Extracted information ::
-- BEGIN --
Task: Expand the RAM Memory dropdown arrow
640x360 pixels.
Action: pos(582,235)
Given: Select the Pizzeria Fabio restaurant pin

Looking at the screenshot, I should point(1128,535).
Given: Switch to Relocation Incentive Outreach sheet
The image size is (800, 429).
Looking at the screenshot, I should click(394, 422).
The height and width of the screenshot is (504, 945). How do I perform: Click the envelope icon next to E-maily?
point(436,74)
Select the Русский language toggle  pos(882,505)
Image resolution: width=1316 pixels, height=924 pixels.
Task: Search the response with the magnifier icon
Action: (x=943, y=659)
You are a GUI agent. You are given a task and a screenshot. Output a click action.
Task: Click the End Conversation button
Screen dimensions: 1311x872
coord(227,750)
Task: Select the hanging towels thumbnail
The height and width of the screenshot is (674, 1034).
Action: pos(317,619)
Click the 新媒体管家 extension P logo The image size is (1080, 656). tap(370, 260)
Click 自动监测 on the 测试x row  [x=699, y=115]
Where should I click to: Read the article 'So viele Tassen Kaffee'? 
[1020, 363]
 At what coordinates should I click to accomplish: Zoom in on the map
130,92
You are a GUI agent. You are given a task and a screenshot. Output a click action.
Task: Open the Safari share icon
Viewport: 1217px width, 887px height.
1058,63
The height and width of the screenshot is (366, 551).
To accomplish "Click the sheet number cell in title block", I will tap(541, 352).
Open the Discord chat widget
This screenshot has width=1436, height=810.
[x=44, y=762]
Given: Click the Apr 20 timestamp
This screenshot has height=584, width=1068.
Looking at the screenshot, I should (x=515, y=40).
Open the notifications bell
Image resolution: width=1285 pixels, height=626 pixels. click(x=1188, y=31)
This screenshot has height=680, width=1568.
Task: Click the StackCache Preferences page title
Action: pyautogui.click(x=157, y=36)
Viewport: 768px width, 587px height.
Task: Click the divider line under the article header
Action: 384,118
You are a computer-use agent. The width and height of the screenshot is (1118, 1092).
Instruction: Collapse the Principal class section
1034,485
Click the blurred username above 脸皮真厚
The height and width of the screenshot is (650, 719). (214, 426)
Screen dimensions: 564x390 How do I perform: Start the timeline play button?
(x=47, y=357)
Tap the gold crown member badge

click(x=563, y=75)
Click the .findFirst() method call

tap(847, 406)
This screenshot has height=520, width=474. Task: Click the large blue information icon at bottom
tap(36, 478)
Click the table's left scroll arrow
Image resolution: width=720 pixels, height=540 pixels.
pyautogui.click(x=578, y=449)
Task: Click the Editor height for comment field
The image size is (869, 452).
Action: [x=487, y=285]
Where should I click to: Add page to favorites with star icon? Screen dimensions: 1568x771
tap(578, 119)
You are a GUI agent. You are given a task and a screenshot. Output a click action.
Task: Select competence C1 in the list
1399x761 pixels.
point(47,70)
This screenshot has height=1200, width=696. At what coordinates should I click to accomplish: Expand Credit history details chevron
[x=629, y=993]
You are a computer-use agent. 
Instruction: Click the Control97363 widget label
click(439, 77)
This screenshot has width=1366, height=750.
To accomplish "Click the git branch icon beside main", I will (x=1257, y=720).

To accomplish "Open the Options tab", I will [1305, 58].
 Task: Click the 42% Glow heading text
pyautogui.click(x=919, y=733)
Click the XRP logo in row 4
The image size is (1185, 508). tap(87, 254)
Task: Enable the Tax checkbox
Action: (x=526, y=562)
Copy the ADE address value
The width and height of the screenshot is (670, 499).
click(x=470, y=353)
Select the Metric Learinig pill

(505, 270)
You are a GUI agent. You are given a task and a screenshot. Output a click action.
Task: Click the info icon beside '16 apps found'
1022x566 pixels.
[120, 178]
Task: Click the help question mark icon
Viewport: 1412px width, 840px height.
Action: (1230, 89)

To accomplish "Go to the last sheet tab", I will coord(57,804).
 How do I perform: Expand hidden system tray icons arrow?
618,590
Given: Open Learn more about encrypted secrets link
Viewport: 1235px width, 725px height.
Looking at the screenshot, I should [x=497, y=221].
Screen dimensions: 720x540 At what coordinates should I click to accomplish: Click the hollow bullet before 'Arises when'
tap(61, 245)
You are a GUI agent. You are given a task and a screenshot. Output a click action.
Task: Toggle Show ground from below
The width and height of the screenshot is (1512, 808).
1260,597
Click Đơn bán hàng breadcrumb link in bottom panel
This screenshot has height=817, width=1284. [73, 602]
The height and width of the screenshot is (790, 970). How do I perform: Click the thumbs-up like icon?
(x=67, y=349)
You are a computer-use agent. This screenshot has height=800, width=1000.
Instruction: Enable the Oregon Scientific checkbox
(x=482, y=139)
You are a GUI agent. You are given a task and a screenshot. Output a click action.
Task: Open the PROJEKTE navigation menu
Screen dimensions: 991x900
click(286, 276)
-- END --
Your instructions :: Rewrite the listing lines starting at the line containing "Task: Select the hanging towels thumbnail" and ending at the line containing "[1020, 363]", changing "hanging towels" to "folded towels" and keeping everything else the same. Return only those lines.

Right answer ::
Task: Select the folded towels thumbnail
The height and width of the screenshot is (674, 1034).
Action: pos(317,619)
Click the 新媒体管家 extension P logo The image size is (1080, 656). tap(370, 260)
Click 自动监测 on the 测试x row  [x=699, y=115]
Where should I click to: Read the article 'So viele Tassen Kaffee'? 
[1020, 363]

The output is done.